Louisiana Purchase through Early Statehood
Local tradition holds that, long before white men set foot in what is now Arkansas, Chickasaw Indians built a settlement on a high bluff overlooking the White River and the site as a river crossing, which marked an important trail between the tribes. The site has long been called Chickasaw Crossing. In 1820, a man known only as Hamilton landed there and took up residence, but about two years later, he sold his holdings to Rolla Gray, who settled there with his family. Other settlers quickly followed. In 1847, John R. Elliott of Philadelphia, Pennsylvania, and his partner, William Polite, opened the settlement’s first store at the west end of what is now Main Street. Elliott soon retired, and Polite built a new store on an adjacent plot. Thomas Hough (pronounced “Huff”) then moved into the Elliott-Polite building, and the settlement was on its way to becoming a town. In 1848, Hough had the town surveyed and laid out, and he named it in honor of his niece, Augusta Cald of Virginia. Incorporation followed on July 9, 1860. At that time, Augusta was in Jackson County. It became part of Woodruff County when the county was formed in the 1860s.
Most of the families that settled in Augusta came from eastern states and brought culture with them. Visitors remarked on the beauty of the homes in this wilderness and often stayed to join in the building of the town. By 1861, its population had grown to about 600. Hough built present-day Woodruff County’s first church in Augusta in the early 1850s at a cost of $6,000. The Methodists and the Presbyterians shared it. Later, he built the Presbyterian church, which now belongs to—and has been preserved by—the city. The church, visited by President Woodrow Wilson as a young boy (his brother-in-law was pastor from 1878 to 1879), is listed on the National Register of Historic Places. Hough also sold his residence in Augusta to the county to be used as a courthouse; the current courthouse is on the original property. Hough and his wife are buried in a private cemetery behind the Presbyterian church.

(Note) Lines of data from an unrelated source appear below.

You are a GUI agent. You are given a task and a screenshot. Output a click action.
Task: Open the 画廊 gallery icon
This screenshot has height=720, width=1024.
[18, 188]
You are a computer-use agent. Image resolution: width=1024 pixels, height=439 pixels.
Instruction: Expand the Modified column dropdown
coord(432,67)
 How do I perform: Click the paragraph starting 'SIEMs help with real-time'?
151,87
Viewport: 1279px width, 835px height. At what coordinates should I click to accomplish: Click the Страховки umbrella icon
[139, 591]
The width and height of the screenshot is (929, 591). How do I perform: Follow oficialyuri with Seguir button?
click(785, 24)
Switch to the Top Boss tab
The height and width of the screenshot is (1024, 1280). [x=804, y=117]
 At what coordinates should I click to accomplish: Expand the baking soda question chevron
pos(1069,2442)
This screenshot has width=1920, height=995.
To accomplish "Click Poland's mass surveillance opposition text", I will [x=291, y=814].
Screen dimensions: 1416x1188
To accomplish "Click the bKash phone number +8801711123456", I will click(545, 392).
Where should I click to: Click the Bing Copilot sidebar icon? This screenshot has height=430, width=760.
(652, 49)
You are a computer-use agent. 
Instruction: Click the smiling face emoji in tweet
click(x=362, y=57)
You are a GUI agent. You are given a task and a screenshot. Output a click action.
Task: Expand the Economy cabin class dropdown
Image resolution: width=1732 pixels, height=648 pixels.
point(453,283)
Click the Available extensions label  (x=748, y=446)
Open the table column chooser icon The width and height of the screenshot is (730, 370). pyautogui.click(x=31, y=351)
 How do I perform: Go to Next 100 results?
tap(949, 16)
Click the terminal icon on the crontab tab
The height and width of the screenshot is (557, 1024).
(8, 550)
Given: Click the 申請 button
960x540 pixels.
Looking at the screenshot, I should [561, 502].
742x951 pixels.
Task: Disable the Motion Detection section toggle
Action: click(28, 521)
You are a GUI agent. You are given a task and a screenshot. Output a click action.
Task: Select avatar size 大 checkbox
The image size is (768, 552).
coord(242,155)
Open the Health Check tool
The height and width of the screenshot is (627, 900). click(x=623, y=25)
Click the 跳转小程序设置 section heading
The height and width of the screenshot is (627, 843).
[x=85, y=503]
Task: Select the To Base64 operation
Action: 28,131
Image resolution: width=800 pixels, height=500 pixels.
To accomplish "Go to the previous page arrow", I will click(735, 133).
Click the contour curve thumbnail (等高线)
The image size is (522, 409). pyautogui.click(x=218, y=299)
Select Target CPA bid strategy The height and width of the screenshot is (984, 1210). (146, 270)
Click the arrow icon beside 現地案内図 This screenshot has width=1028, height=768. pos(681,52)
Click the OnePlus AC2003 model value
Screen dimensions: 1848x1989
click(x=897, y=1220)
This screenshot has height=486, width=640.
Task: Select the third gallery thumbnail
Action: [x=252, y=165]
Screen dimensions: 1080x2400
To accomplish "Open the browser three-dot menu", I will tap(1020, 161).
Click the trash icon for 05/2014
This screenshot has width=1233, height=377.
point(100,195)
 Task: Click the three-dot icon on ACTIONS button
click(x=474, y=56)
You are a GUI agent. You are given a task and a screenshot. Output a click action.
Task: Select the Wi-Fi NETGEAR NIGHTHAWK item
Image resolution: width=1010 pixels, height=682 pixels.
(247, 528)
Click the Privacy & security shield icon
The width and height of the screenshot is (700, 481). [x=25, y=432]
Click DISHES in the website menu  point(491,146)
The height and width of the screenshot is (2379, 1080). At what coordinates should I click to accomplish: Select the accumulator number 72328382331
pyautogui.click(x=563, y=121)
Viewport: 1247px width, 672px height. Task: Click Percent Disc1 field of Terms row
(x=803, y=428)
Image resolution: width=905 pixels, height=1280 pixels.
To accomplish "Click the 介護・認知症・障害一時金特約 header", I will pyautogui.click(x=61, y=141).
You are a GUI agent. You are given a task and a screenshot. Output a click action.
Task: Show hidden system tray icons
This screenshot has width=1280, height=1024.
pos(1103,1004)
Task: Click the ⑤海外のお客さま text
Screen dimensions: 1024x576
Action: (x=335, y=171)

Civil War through Reconstruction
The town was almost destroyed during the Civil War. The river landing made Augusta a target for the Union. In 1864, citizens fled from the Federal troops, who tore down houses and used the boards to build shelters in their camps. The finer houses were spared as headquarters for the officers. A skirmish took place at Augusta on August 10, 1864, and expeditions through the area took place in December and January. Almost as much tragedy followed the war, when unrest in the county caused the Republican governor Powell Clayton to declare martial law in Woodruff County and send a company of militia to root out Ku Klux Klansmen in 1868. The commander immediately arrested twelve of the leading citizens of Augusta to ensure the cooperation of the residents. Several people were killed, and the town was looted. Accounts refer to this time as “the darkest day in the history of Augusta.” It lasted several months, until a squad of federal militia arrived to restore order.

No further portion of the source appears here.